Which, you know what? Is exactly what Godzilla ‘14 feels like.

And now I get it. Why Godzilla lovers hated Godzilla ‘98. Because it’s NOT a Godzilla movie. It’s Jurassic Park Godzilla '14with a bigger t-rex and deadlier (sort of) raptors. Godzilla ‘14, better described as the first real American Godzilla movie, feels like a Japanese Godzilla. It feels like a B-movie with a 200 million dollar budget. Warner Bros. (and they did this movie right; props where props due) spent a ton of money creating a CGI Godzilla… who looks and moves a lot, A LOT, like a guy in a really good rubber suit. Think about that for a minute. That’s… well, that’s awesome. 1998 Godzilla, now known simply as Zilla in Godzilla lore, was not actually Godzilla. It was a stranger who co-opted the name, Azrael in a robot batsuit.

Even worse, maybe, was the feel of Godzilla ‘98, and its plot. If you’re like me, and you don’t love all things Godzilla but you went to see the new movie, even as a Godzilla neophyte it probably hit you at some point during the film just what it was Godzilla ‘98 was missing. Japanese Godzilla is deadly serious to the point of camp. Godzilla ‘98 was wisecrackingly American, with no real sense of danger to anyone involved. Godzilla ‘14 is decidedly somber, similar to the Japanese product, and, more importantly, it FEELS dangerous. The stakes to humanity feel legitimate, as they do in traditional Godzilla. Truly, director Gareth Edwards may have spent TOO much time focused on collateral damage. At least twice in the movie (a movie that takes Godzilla an hour to show up in, BTW) the audience thinks something like this: “Aw, yeah! Godzilla’s here! Time for a giant monster throw dow– oh. No, okay, we’re going back to Kick-Ass instead. Huh. Okay.”

So, yes: it’s okay next time to give us less people and more monsters. (This advice is also applicable to all future Transformers movies.)

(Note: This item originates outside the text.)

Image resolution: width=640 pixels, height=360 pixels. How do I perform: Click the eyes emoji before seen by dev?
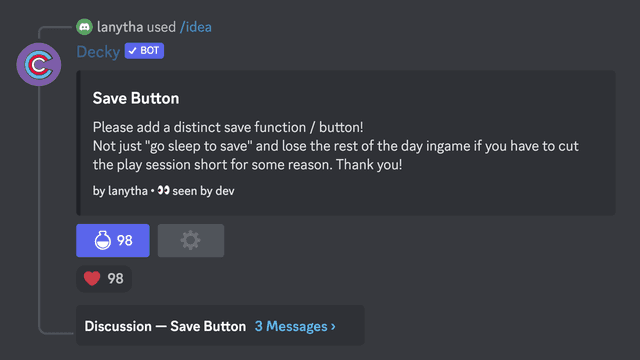tap(163, 190)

The climax of Godzilla ‘14, though, is really where the failings of Godzilla ‘98 are laid bare. In ‘98, Godzilla was a monster, terrorizing people and laying insta-eggs in Madison Square Garden that hatched into little tiny Godzillas intent on hunting down Moe the Bartender and the Professional. That’s not Godzilla. Godzilla is giant monsters beating the snot out of each other while humans look on in awe. Godzilla ‘14 gives you that. When Godzilla and the MUTOs (his poorly named adversaries) face off to the twin blatting of trumpets, and when the advice that Ken Watanabe’s giant monster expert gives to the military is to “Let them fight!”, it really hits home to you: this is what a Godzilla movie is supposed to be. And if you’re like me, you think back to what Godzilla ‘98 was, and compare it to what Godzilla ‘14 is, and you think… “Ohhhh. NOW I get it.”

See?

Tom Hoefner (@TomHoefner on Twitter) is a playwright, theatre director, college professor, and would-be novelist living in Brooklyn with his wife and daughter. Japan: where “rubber suited guys trashing a model city” is an entire cinematic genre. Remarkable country.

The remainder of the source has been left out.